According to the text of the same government pamphlet, Parry denied all knowledge of assassination plots or conversations about them. The following day, when he was confronted with Neville, he merely said that, unless the government could produce a witness, it was only Neville’s word against his and that was not enough to convict a man of treason. He was put in the Tower and a few days later made a full confession. At his trial, which began on 25 Feb., he maintained at first that the confession was made ‘freely and without constraint’ and seemed convinced that he would be pardoned. As it became apparent that he was doomed, however, he changed his story, and declared that the confession was extorted. At the last minute he realized that the confession had been his undoing, saying ‘I see that I must die because I have not been consistent with myself’.

Meanwhile Parliament had been informed of the charges against Parry, and on 18 Feb. on the motion of Thomas Digges he was expelled the House. Even before the trial began, the House was petitioning for ‘some more severe punishment than ordinary’ to be meted out to Parry. On 24 Feb., the day before Parry’s trial began, Sir Christopher Hatton made a lengthy speech to the House in which he set out the government’s version of Parry’s career. With a few minor discrepancies, the details of Parry’s activities abroad were recounted accurately, the facts being only too open to the interpretation that he had been all along in the pay of the Catholics. The letter from Cardinal Como (cited above) was produced as evidence of Parry’s intentions to assassinate the Queen with the Pope’s approval. His letter to Morgan (cited above, 22 Feb. 1584) was suppressed. His revelation of the plots of Morgan and others to the Queen on his return to England was explained away as a piece of devilish cunning designed to gain the Queen’s confidence. Then followed an unconvincing account of Parry’s attempts on the Queen’s life. On the first occasion at Oatlands he failed ‘having in haste left his girdle and dagger behind him in a tent’. On two other occasions ‘when he meant to execute the fact, he was driven to turn about and weep’.

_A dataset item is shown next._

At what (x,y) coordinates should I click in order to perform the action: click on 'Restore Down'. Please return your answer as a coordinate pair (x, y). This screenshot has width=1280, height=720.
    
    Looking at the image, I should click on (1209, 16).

Parry’s confession and government propaganda before the trial, like Hatton’s speech to the Commons, made the verdict of guilty inevitable. Parry’s reaction to the verdict—‘I here summon Queen Elizabeth to answer for my blood’—stands in marked contrast to that of the Catholic conspirator, Anthony Babington, a year later. On 2 Mar. 1585, from the scaffold, Parry once again asserted his innocence:

I die a true servant to Queen Elizabeth; from any evil thought that ever I had to harm her, it never came into my mind; she knoweth it and her conscience can tell her so ... I die guiltless and free in mind from ever thinking hurt to her Majesty.

Parry was hanged, drawn and quartered, according to ‘the ordinary course of law’ for traitors.

Ref Volumes: 1558-1603

Author: M.A.P.

Notes

This account is based upon L. Hicks, ‘The Strange Case of Dr. William Parry’, Studies, xxxvi. 343-62.

  • 1. Did not serve for the full duration of the Parliament.
  • 2. Trinity, Dublin, Thos. Cromwell’s jnl. ff. 83-6; D’Ewes, 340-2, 352, 355; Fitzwilliam mss, Wm. Fitzwilliam’s jnl. ff. 17-18.
  • 3. Trinity, Dublin, Thos. Cromwell’s jnl. ff. 83-6; D’Ewes, 340-2, 352, 355; Fitzwilliam mss, Wm. Fitzwilliam’s jnl. ff. 17-18.